COVID-19 is known to cause neurological complications in patients who test positive for the virus, but new research from the National Institutes of Health (NIH) has revealed that SARS-CoV-2 does not always find its way into the brains of infected patients.
Based on findings from high-powered MRI scans, researches from the NIH determined that these neurological responses are a result of the body’s inflammatory response to the virus rather than the virus actually making its way into the brain. They published their findings recently in the New England Journal of Medicine.
Instead of detecting evidence of SARS-CoV-2 in the brains of 19 patients who died shortly after contracting the virus, the investigators repeatedly identified damage from thinning and leaky brain blood vessels. These findings indicate the neurological damage was not caused by a direct viral attack on the brain.
“We found that the brains of patients who contract infection from SARS-CoV-2 may be susceptible to microvascular blood vessel damage.

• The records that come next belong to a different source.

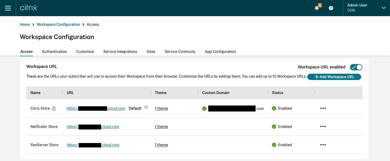Viewport: 390px width, 161px height.
Task: Click the Citrix logo
Action: pos(29,8)
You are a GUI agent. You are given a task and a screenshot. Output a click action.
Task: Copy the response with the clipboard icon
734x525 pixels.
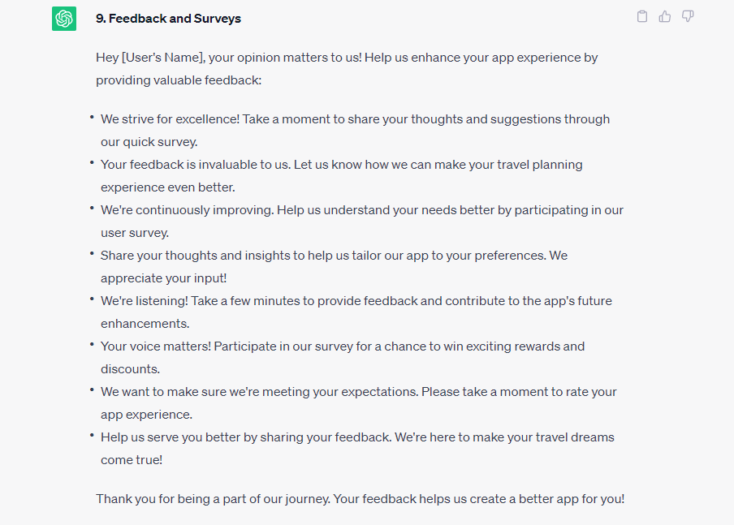[642, 16]
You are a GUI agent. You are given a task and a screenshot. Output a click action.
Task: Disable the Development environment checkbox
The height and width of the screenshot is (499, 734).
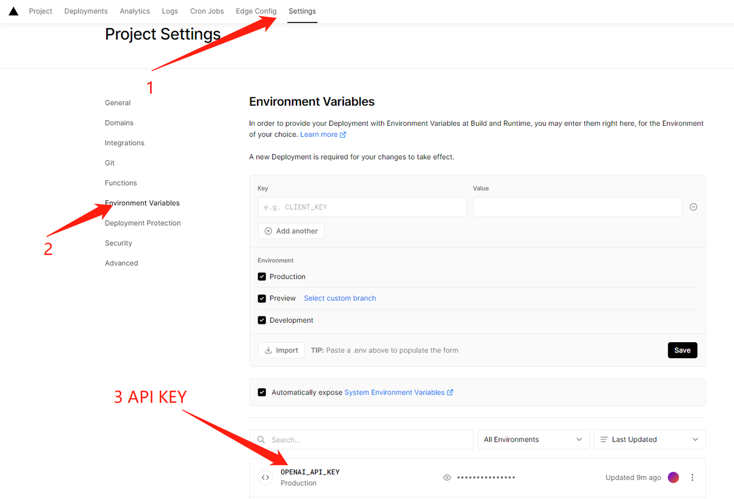tap(262, 320)
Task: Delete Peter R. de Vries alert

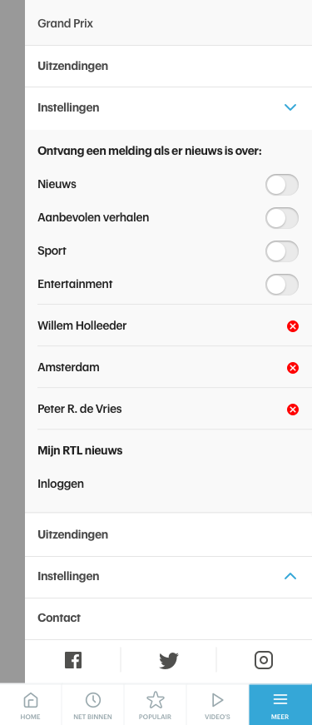Action: point(293,410)
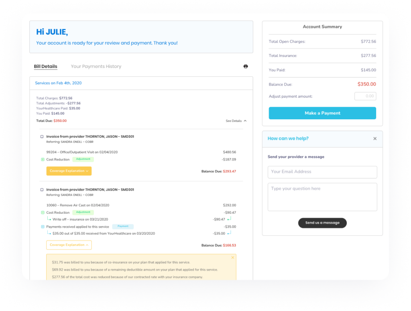Collapse the Coverage Explanation on second invoice

click(x=69, y=245)
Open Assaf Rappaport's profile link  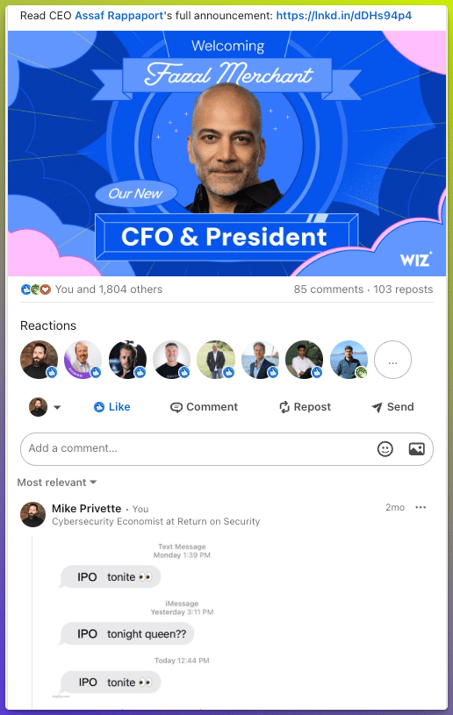point(119,16)
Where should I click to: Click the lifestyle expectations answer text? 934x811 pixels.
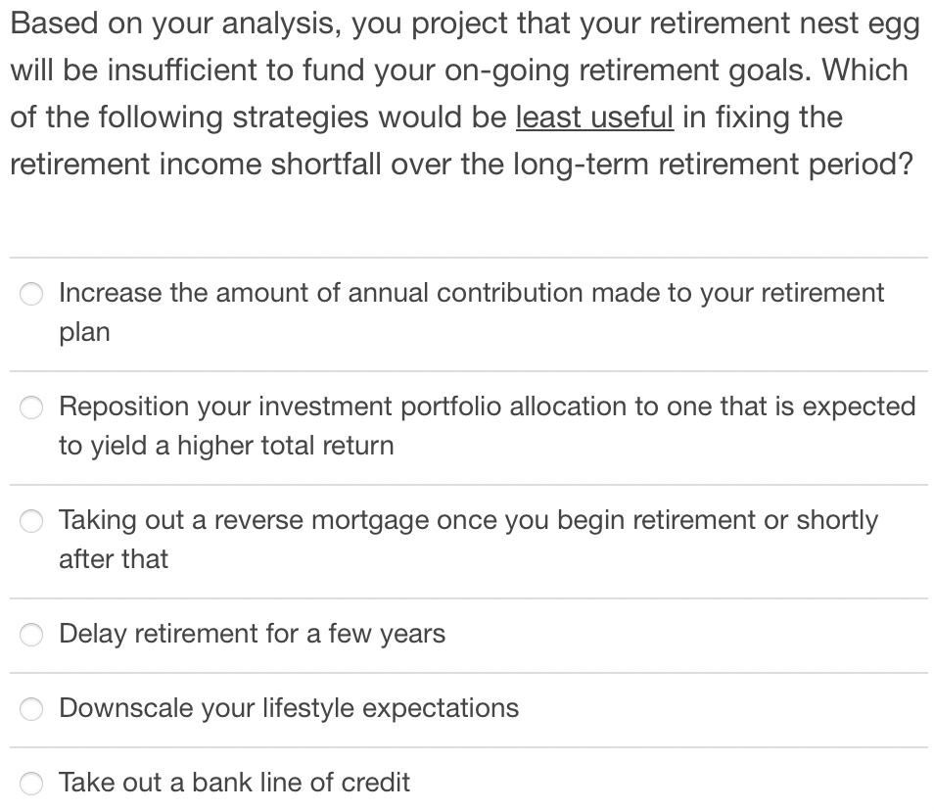288,708
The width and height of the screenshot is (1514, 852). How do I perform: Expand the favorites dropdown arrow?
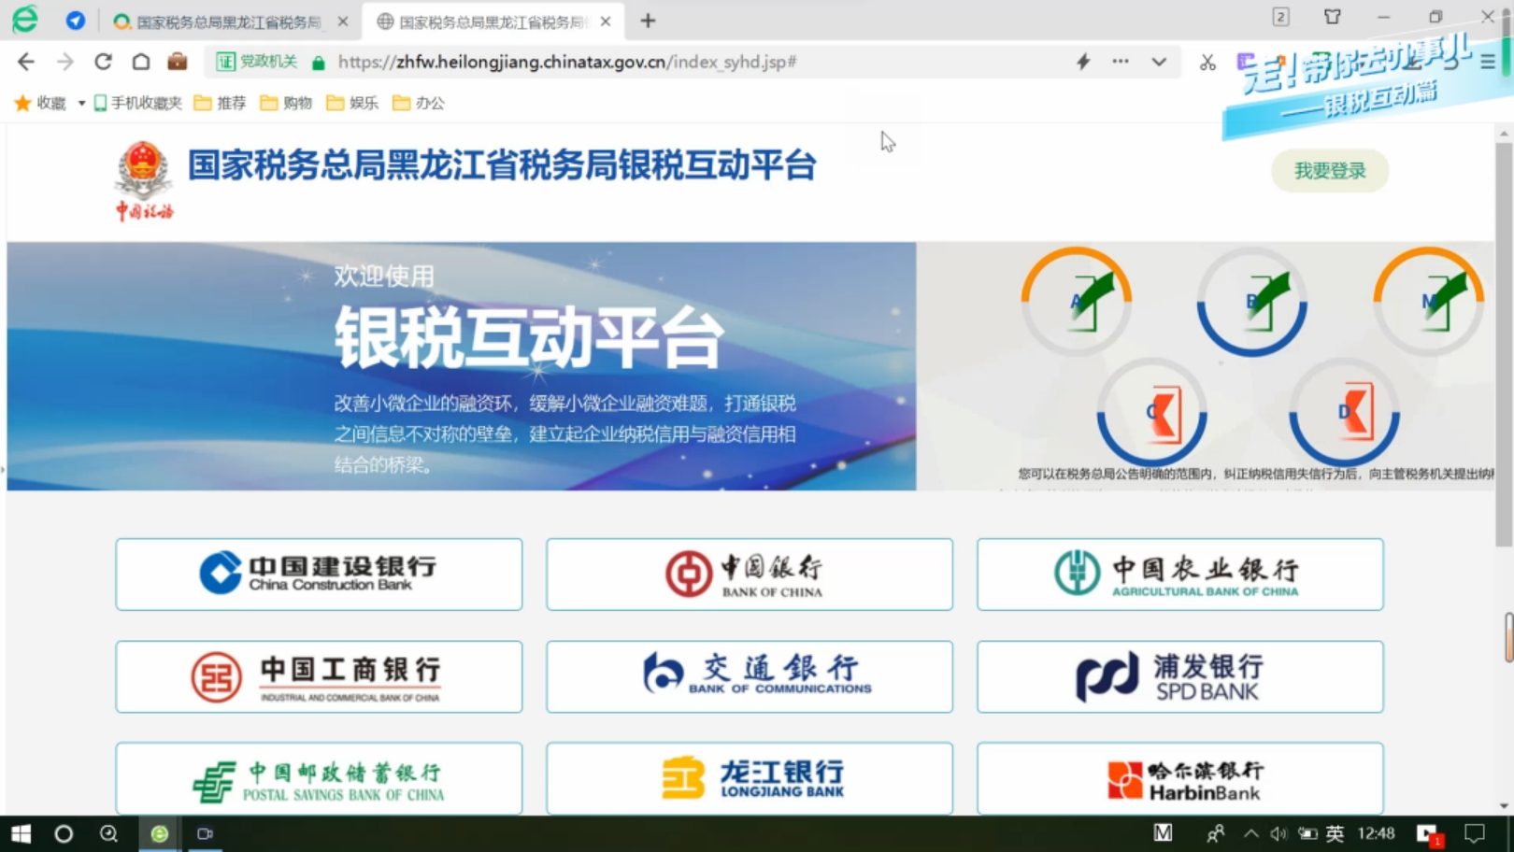click(x=81, y=103)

Our results suggest that this may be caused by the body’s inflammatory response to the virus,” said senior study author Avindra Nath, M.D., clinical director for the NIH National Institute of Neurological Disorders and Strokes (NINDS). “We hope these results will help doctors understand the full spectrum of problems patients may suffer so that we can come up with better treatments.”

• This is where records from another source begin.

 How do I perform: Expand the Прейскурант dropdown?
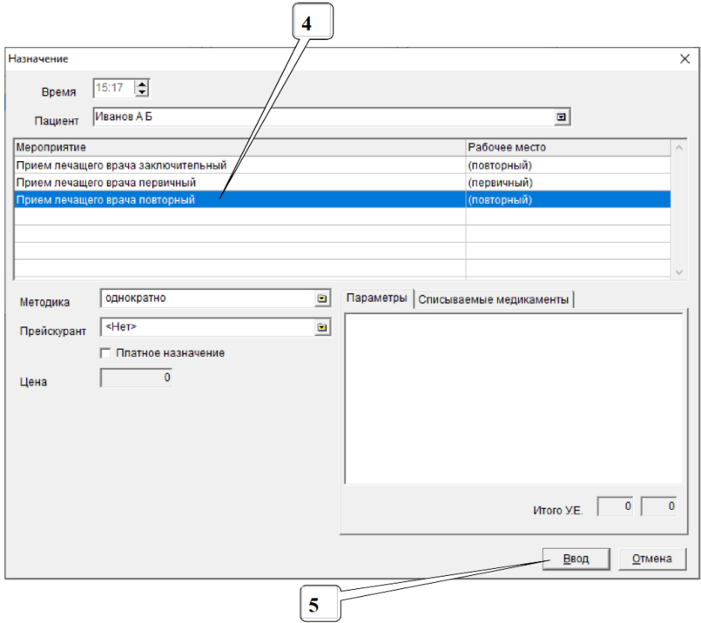(322, 327)
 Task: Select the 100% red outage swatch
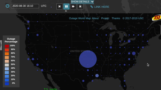7,46
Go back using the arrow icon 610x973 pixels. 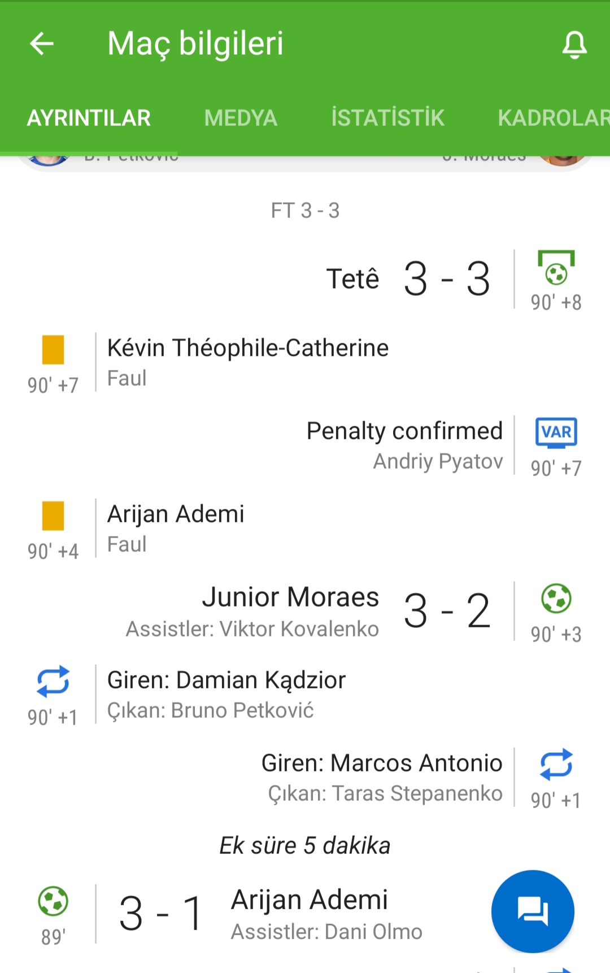(42, 43)
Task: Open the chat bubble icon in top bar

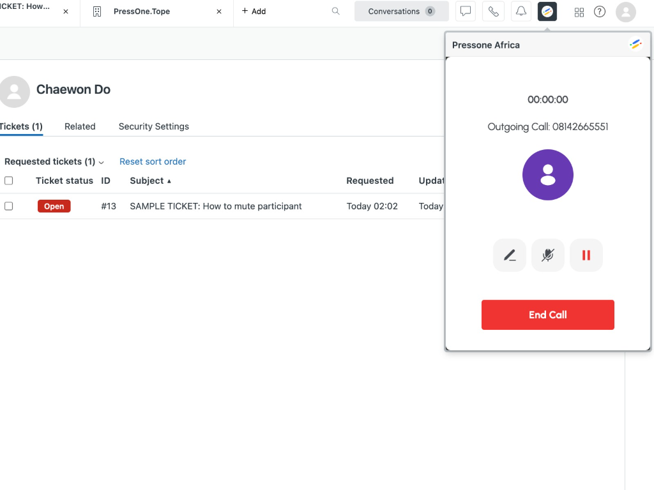Action: click(x=466, y=11)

Even though COVID-19 is primarily respiratory in nature, it frequently leads to neurological problems, as well, including headaches, cognitive dysfunction, dizziness, and loss of smell. In more severe cases, viral infection has been associated with stroke, as well as inflammation and blood vessel damage.
Nath’s team used MRI scanners that were four-to-10 times more sensitive than standard MRI scanners to try to figure out how the COVID-19 virus affects the brain. To do so, they took brain tissue samples from 19 patients between the ages of 5 and 73 who died after testing positive for the virus between March 2020 and July 2020. These individuals died within a few hours to two months of first reporting symptoms, and many had one or more risk factors, such as diabetes, obesity, and cardiovascular disease. Sixteen patients came from New York City, and three were from Iowa.
The team concentrated on tissue from the olfactory bulb and brain stems because they are believed to be two areas that are highly susceptible to the virus. While they anticipated seeing damage caused by lack of oxygen, they were, instead, surprised. Not only did they find no evidence of genetic material or protein from SARS-CoV-2, but they also unearthed damage that usually accompanies a stroke or other neuroinflammatory disease, Nath said.
Based on the MRI scans, they saw both regions had a high number of hyperintensities, indicating inflammation, as well as hypointensities, revealing bleeding. A more in-depth look with a microscope revealed thinner-than-normal blood vessels that were leaking blood proteins, such as fibrinogen, into the brain, potentially triggering an immune reaction. These hyperintensities were also surrounded by T cells from the patient’s blood and microglia. Hypointensities contained clotted and leaky blood vessels without any immune response, the team said.
While unexpected, the team said, these findings can help inform how investigators examine this virus going forward.
“So far, our results suggest that the damage we saw may not have been caused by the SARS-CoV-2 virus directly infecting the brain,” Nath said. “In the future, we plan to study how COVID-19 harms the brain’s blood vessels and whether that produces some of the short- and long-term symptoms we see in patients.”